The compiler flag enables certain 256-bit AVX funtionality on top of 128-bit AVX. There was no frequency drop with the "light AVX" enabled.

Yeah. As Linus said about AVX-512, "people use it for memcpy". x86_64 instruction set is a mess: https://m.youtube.com/watch?v=g9_FYRAfyqQ

What about AMD?

AMD started supporting AVX-512 in Zen 4 and there is no such frequency drop as with intel processors. AMD uses a dual-issue internally for most operations (2x 256bit wide operations) but it´s still faster than intels implementation up to icelake.
Compared to recent Intel Designs, you have to look at an instruction level, for example the Shuffle instructions are really fast on AMD as they spent a lot of silicon for them (shuffle unit is native 512bit wide and can run most shuffle instructions in 1 cycle).
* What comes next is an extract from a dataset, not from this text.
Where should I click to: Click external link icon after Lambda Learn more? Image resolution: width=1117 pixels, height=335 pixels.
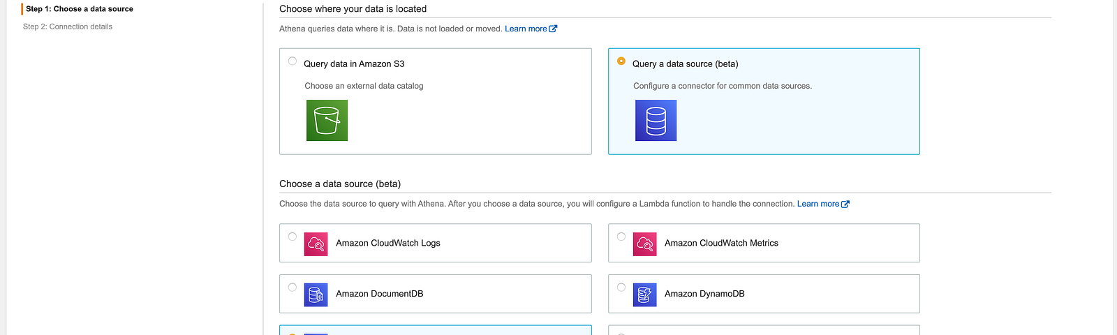[845, 204]
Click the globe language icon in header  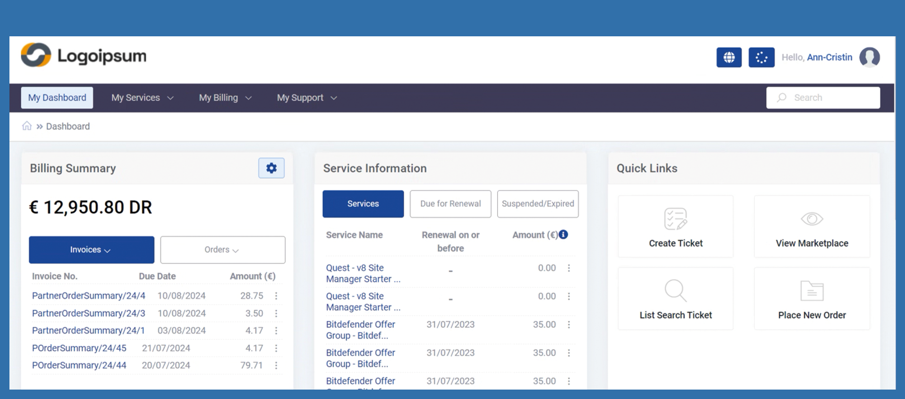[x=728, y=58]
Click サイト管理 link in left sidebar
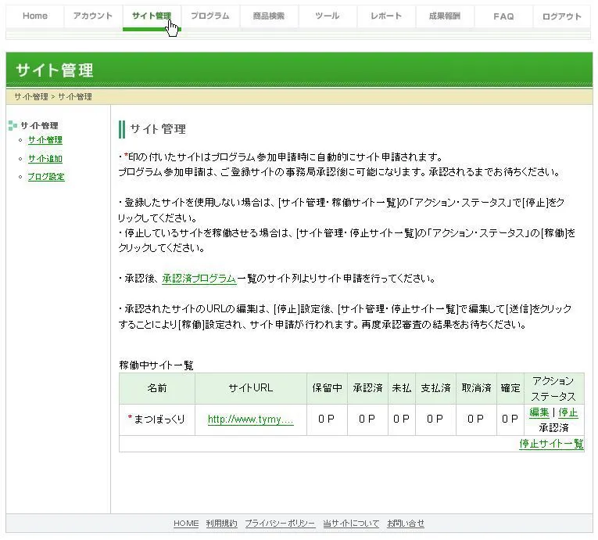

Many thanks for the answer, very gentle.

I really like the idea, here. I also wonder if the set of "free" instructions also extends to trivial operations, like bitwise arithmetic. Furthermore, whether the developer is looking only at Skylake CPUs or also newer AMD designs, like Zen 2 and later.

The article & LLVM work seems focused on plain AVX, not AVX-512.

That also makes more sense for LLVM to exploit, since a lot more CPUs in the wild support AVX than AVX-512.

I'm sure there is. It's just not as prominent. Michael doesn't publish enough data that we can rule it out, as the only clock speed data he shows is that of the highest-clocked core.

Zen 4 can only issue one AVX-512 FMA per cycle, whereas Intel was shipping dual-FMA cores even as far back as Skylake SP. So, for FMA-heavy workloads, Intel's implementations still have higher theoretical throughput.

However, if by "faster" you don't just mean in terms of clock cycles, but actually realtime performance, then obviously AMD wins against everything but Sapphire Rapids (assuming comparable core counts), due to the aforementioned clock speed penalties affecting the older Intel CPUs. That said, now you're comparing CPUs of very different vintages and manufacturing tech, so we can't simply chalk this up to AMD having a superior design (although that could be part of it).